21 November 2009
The legend goes that when Venkateswara, the incarnation of Lord Vishnu, wanted to marry princess Padmavati, the king asked him to gather wealth comparable to his khazana. Venkateswara, born in a poor family, then sought a loan of gold from Kuber, the god of wealth. Since then, down the ages, devotees have donated gold and jewellery - a symbolic gesture to help Venkateswara win the hand of the princess. At the heart of this practice is the temple at Tirupati, known to be the world's richest. The glitter of gold has attracted Indians for centuries for a variety of reasons - ranging from a medium of transaction to protecting wealth, securing the future and as jewellery. In the recent past, the volatility of the stock markets has only added to the luster of the yellow metal.

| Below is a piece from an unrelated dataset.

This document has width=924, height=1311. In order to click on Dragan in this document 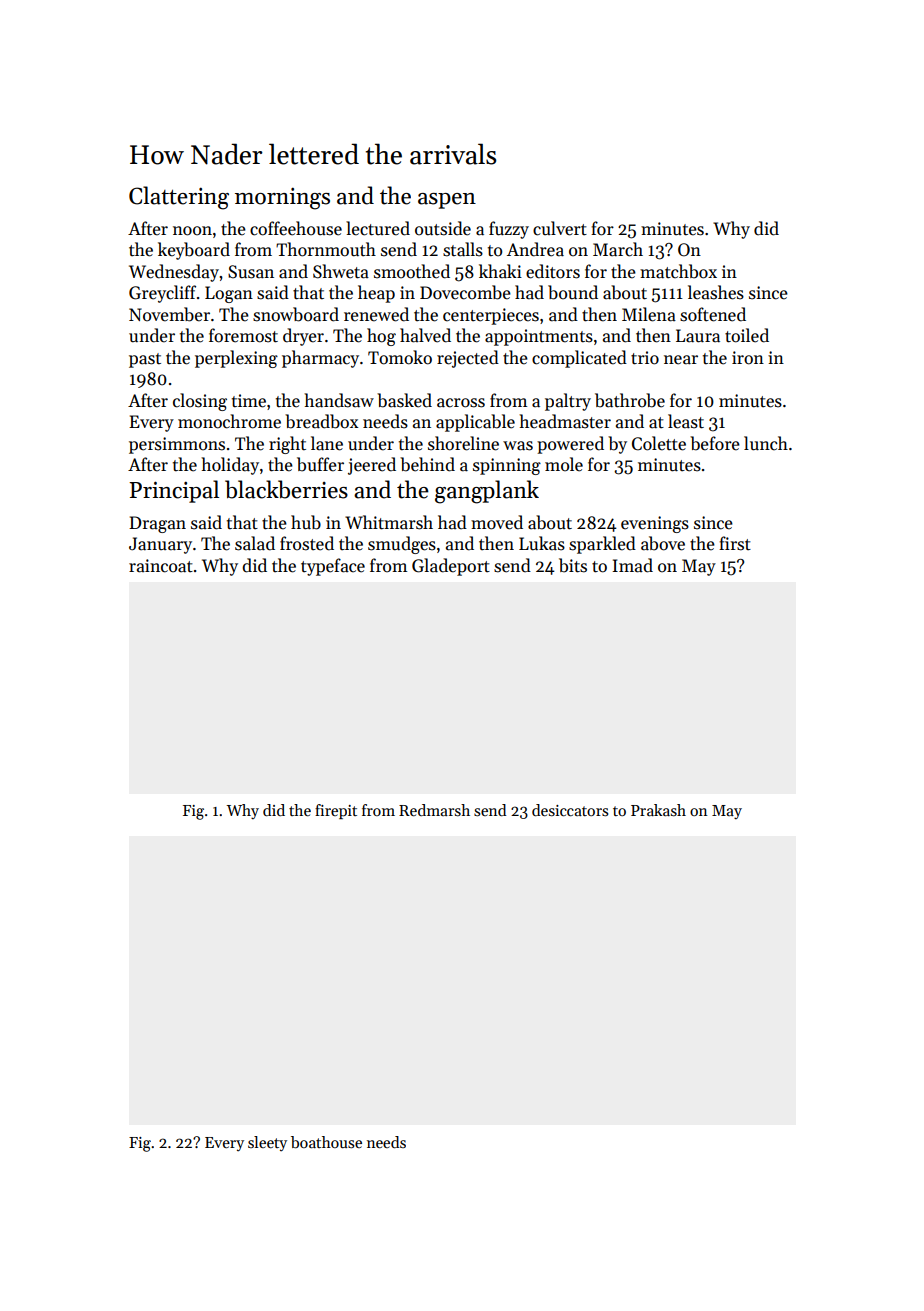, I will do `click(157, 524)`.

The fact that gold has traditionally been considered a hedge against inflation and a depreciating dollar too has fuelled its demand.
It is estimated that about 15,000 tonnes of gold is privately held in India, more than twenty-five times as large as the official hoard of 558 tonnes after the RBI's recent purchase of 200 tonnes from the International Monetary Fund (IMF).

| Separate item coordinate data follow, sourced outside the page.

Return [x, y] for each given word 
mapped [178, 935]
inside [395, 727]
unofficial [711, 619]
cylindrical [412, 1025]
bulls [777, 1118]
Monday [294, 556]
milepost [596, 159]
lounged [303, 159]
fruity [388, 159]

In one year, gold has appreciated by 53 per cent, from $742 to $1,134 an ounce in international markets. Considering this jump, the value of the country's privately held gold reserve, the highest in the world, has jumped from $357 bn to $547 bn, posting a rise of $190 bn (Rs 7.64 lakh crore). "Over a period of ten years, privately held gold reserves have increased significantly in the country as consumers have bought more gold to preserve their wealth," says Dharmesh Sodha, director, World Gold Council- India.
Sodha estimates that the reserve has gone from 10,000 to 15,000 tonnes in the last decade, going by the average net import of 500 tonnes annually. Southern states like Kerala and Tamil Nadu have the highest per capita gold holding, he added.
Gold is valued in India as a savings and investment vehicle and is the second most prefered investment behind bank deposits. PP Jose, Joy Alukkas Traders India, a Kochi-based jewellery firm, says Kerala accounts for at least 15-20 per cent of the gold business in the country. "Traditionally, people here buy gold at weddings to secure the future of their son or daughter," says Jose. The wealth taken by the bride to her new home also gives her a sense of economic empowerment, he feels.
"As gold offers safety and better liquidity, people prefer to park their savings in the yellow metal," said GR Ananthapadmanaban of GRT Thanga Maligai, a Chennai-based jewellery firm.
Gold purchases in Kerala and Tamil Nadu are almost exclusively meant for weddings, but among the relatively more market savvy Gujaratis, Marwaris and other business communities, gold buying is also driven by the metal's attractiveness as an investment. "I have been buying gold since the last thirty years, but my allocation for gold has increased in the last two years. Earlier, I used to buy 500 grams of gold a year and now I buy about double that amount," says Manoj Soni, a leading bullion investor in Ahmedabad.
Religiosity too seems to make common cause with the most universally recognized symbol of material wealth. Parimal Nathwani, a trustee of the Dwarka and Nathdwara temple trusts, says, "Most temple trusts get a lot of gold as offerings. People believe that God also likes new things."
Whether it's for security, returns or other purposes, what's clear is that India's hunger for gold remains insatiable.